食後は縁側で春之信さんと肩を並べ、エミリーが用意してくれたハーブティーを飲みながら話をした。
「春之信さん、今日はお仕事に行かなくて大丈夫なんですか?」
「はい。私の仕事は主に栄海藩の書物の管理と翻訳ですが、藩の文庫に勤めるのは三日に一度ほどです」
「そんなに少ないんですか」
「翻訳は屋敷でも出来ますし、藩での仕事は持ち回り制ですから」
「色々な働き方があるんですね」
「薬師殿は、新しい花の露を作られると聞いていますが、進んでおられますか?」
「試作品はほぼ出来たんですよ。でも、恒和の方の好みが分からないので決めかねてる感じです」
白江城下で流行っている花の露を、ドワイト商館長に取り寄せてもらったけど、どれもこれも似たり寄ったりの品だった。詳しいことを聞いたら、どこそこの役者が使っているとか、人気のある物語に出てきた品だとか、売れた理由は品質以外のものだった。
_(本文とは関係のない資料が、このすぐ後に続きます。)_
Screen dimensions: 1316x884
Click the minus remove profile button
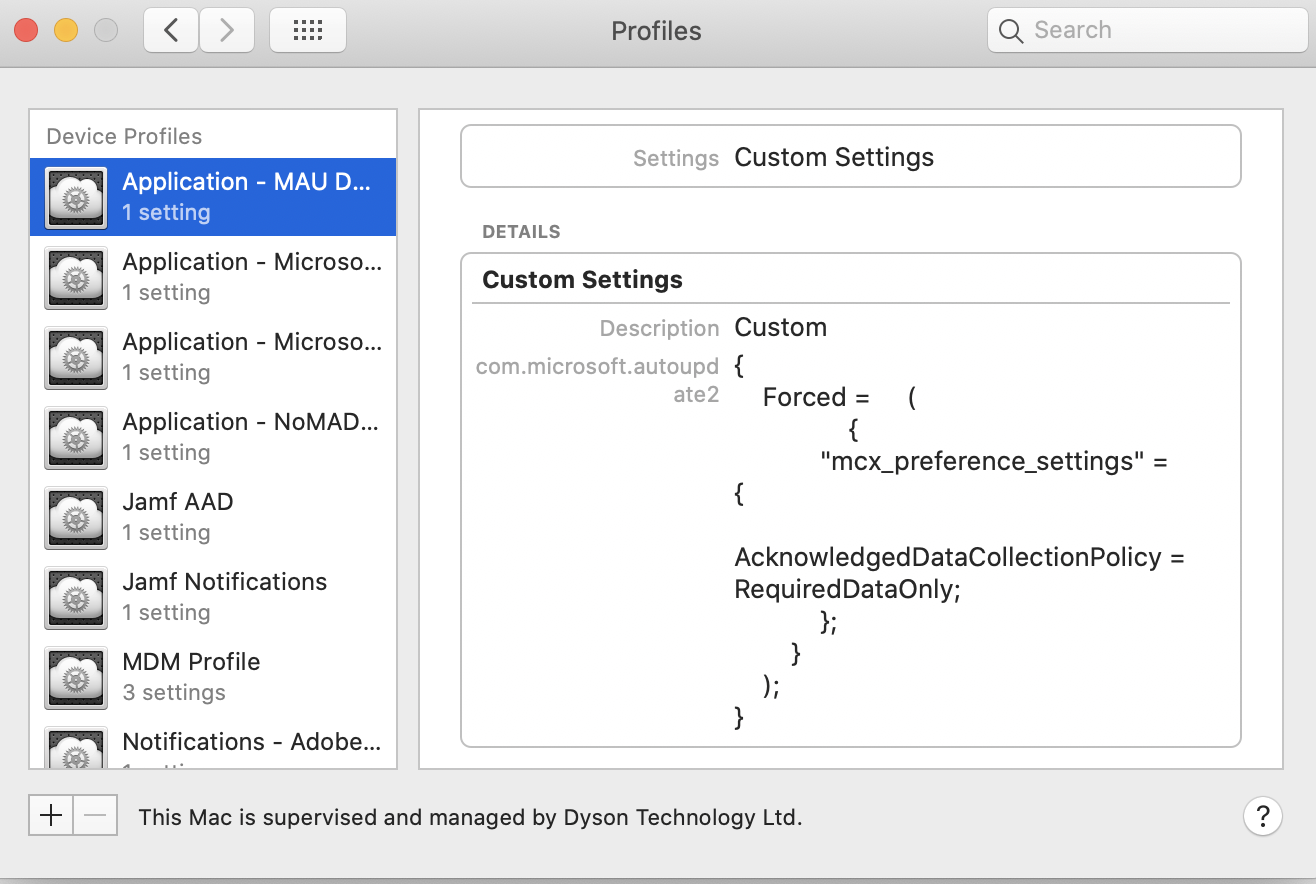(x=96, y=815)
だからこそ、恒和の人の心を掴むような香りや効能を持たせたものが出来たら、きっと、人気商品となるに違いない。
「女子の意見が欲しいということですか?」
「はい。出来ましたら、複数人……あの、お屋敷の方々に試してもらえないでしょうか?」
「そうですね。母に相談してみましょう。妹のお雪も興味を示すかもしれません」
「妹さん?」
「年の離れた妹です。後程、紹介しましょう」
「ありがとうございます。春之信さん、ご兄弟がいらしたんですね」
「ええ。屋敷に参られた時、薬師殿と会われた現当主、父の横にいたのが兄です。他に姉が三人いましたが、皆、嫁いでいきました」
春之信さんにいわれ、ああ確かに彼と似ている男性がいたなと思い出す。でも、少し線が細くて顔が青白かったから、もしかしたら体調が優れなかったのかもしれな。
「昨日、妹さんはいませんでしたね」
「花の稽古中だったようで、薬師殿に会いたかったと泣きつかれました」
「まあ、そうだったんですね」
「末娘ということもあってか、家族中に甘やかされて育ちまして……ご迷惑をおかけすることもあるかもしれません」
申し訳なさそうな顔をする春之信さんだけど、私はその子に早く会ってみたい気持ちになっていた。
「案外、妹さんと私は気が合うかもしれませんよ」
「そうでしょうか?」
「ええ。だって、私も末娘ですから」
ふふっと笑うと、春之信さんは何か思い当たるふしがあったのか、短くなるほどと呟いた。